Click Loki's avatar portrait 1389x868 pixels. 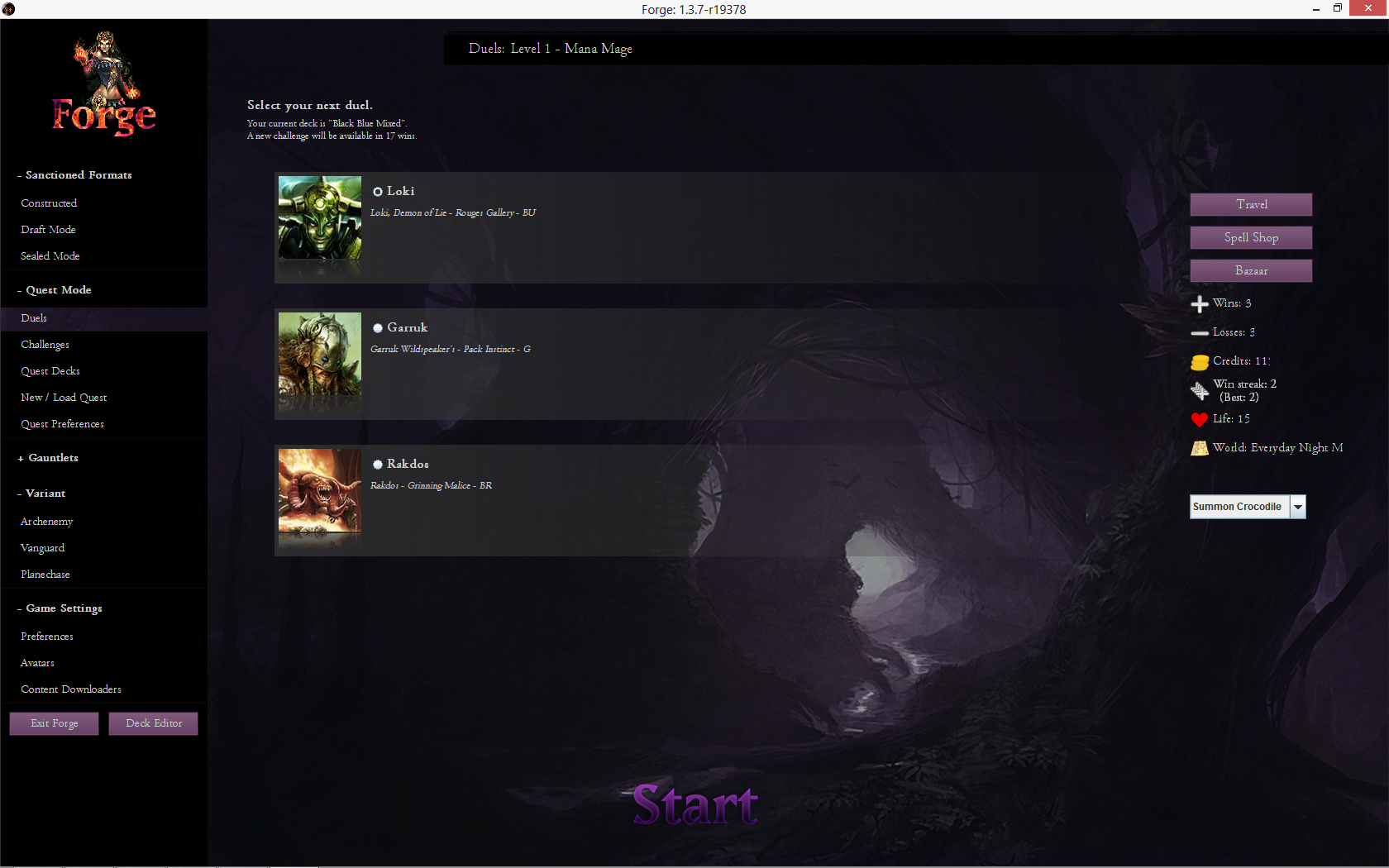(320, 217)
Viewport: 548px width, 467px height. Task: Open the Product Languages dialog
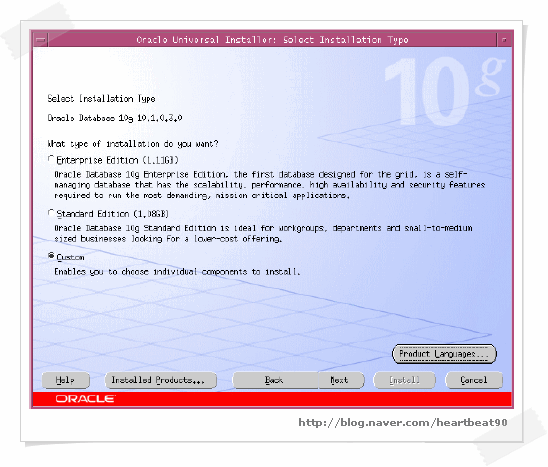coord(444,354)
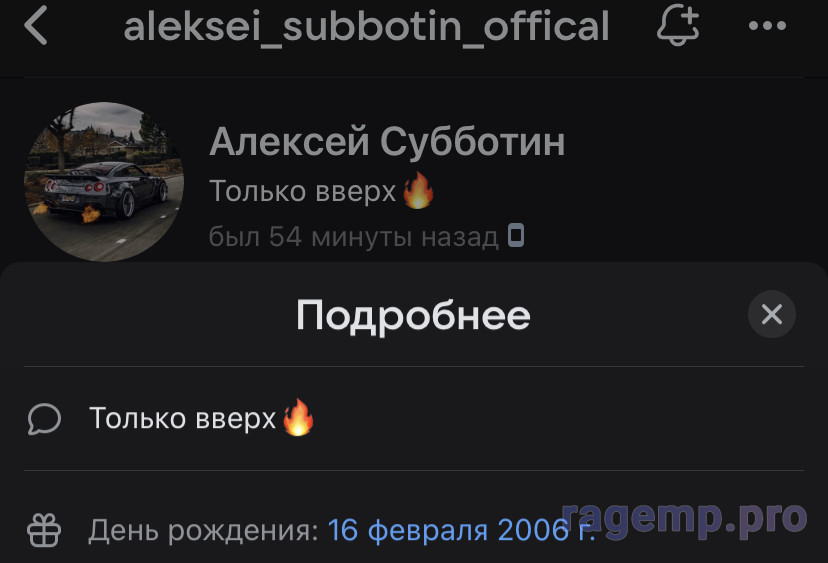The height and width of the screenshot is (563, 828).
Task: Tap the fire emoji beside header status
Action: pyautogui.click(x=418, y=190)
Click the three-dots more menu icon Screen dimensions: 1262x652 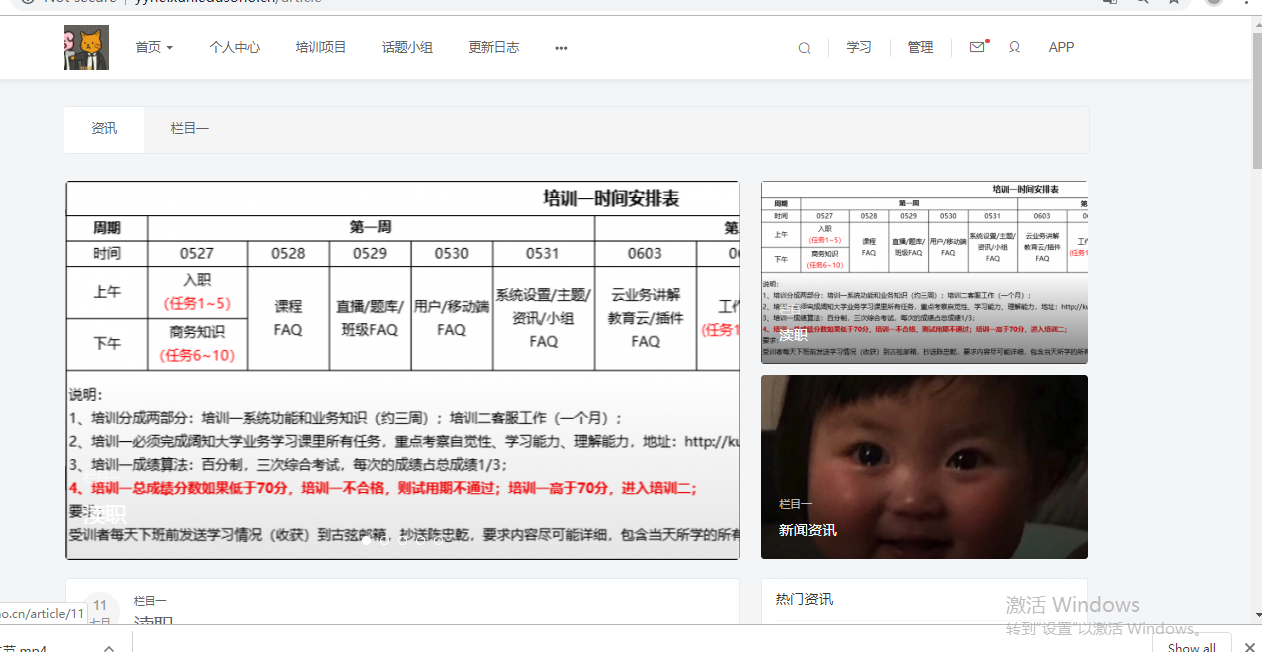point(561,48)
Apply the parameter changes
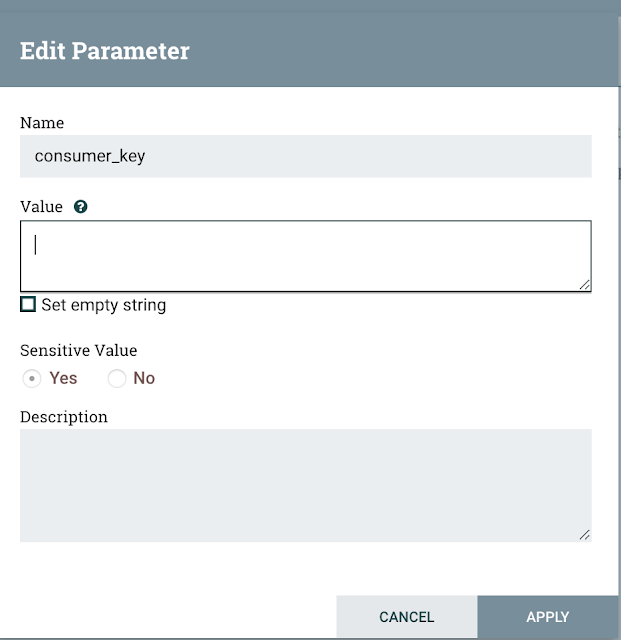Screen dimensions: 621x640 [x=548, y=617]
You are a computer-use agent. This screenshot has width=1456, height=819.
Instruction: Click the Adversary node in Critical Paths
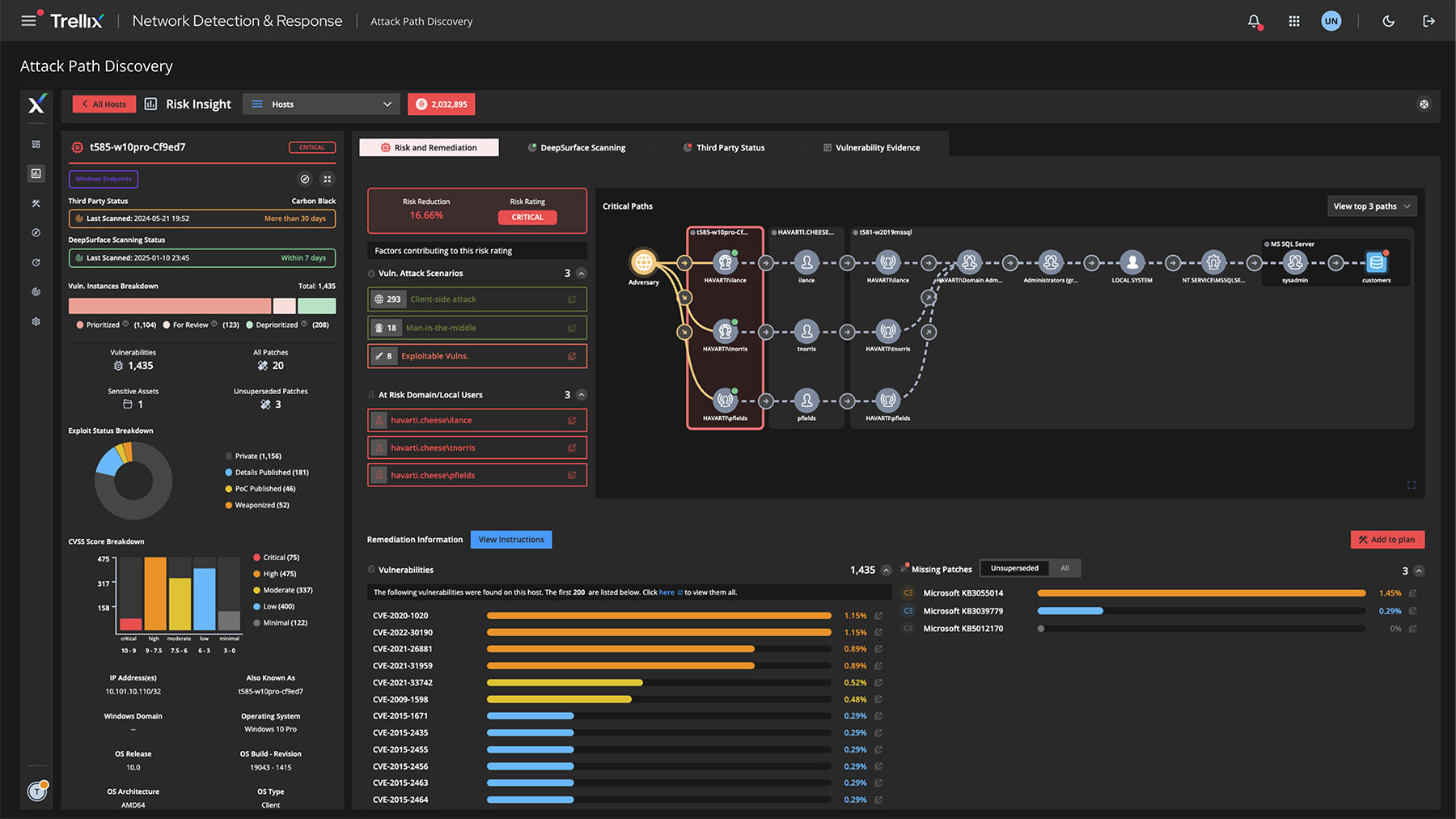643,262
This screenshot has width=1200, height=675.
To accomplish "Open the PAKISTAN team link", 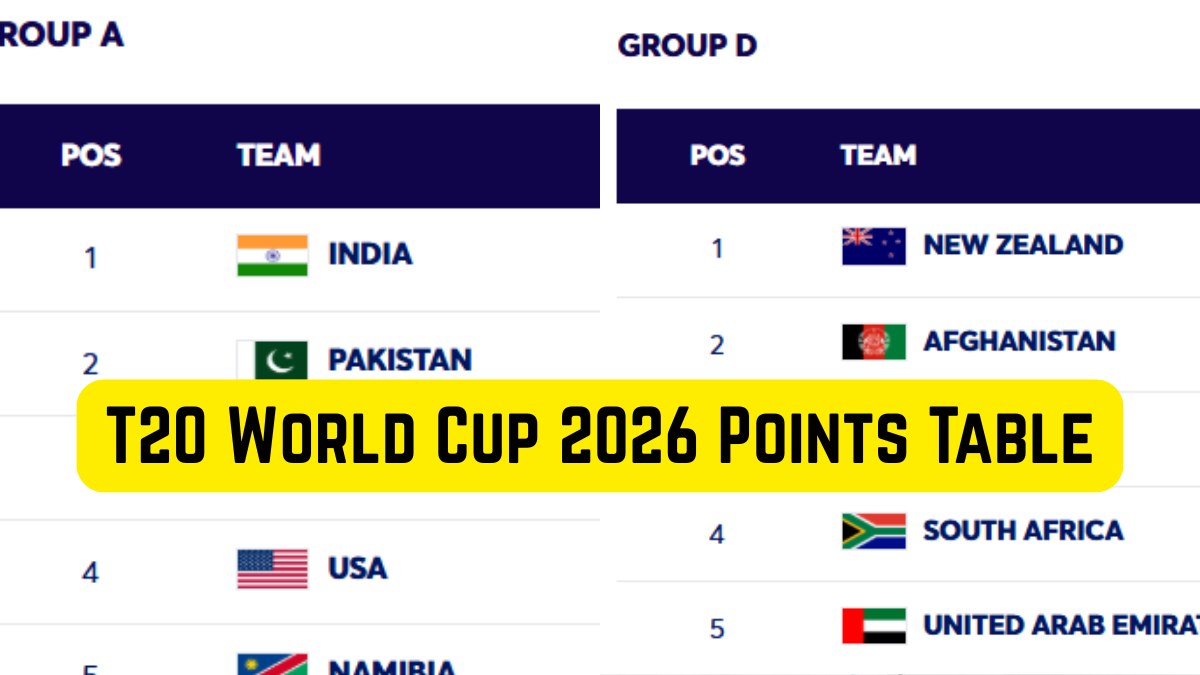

» **WORK INSTRUCTION**: Only the lines from the one containing "Apply the parameter changes" through the final line of the material should appear in the answer, copied exactly and without any picture.

» **SOLUTION**:
Apply the parameter changes
Screen dimensions: 621x640 [x=548, y=617]
You are a computer-use agent. This screenshot has width=1456, height=819.
Instruction: Click the Adversary node in Critical Paths
643,262
This screenshot has width=1200, height=675.
To accomplish "Open the PAKISTAN team link", 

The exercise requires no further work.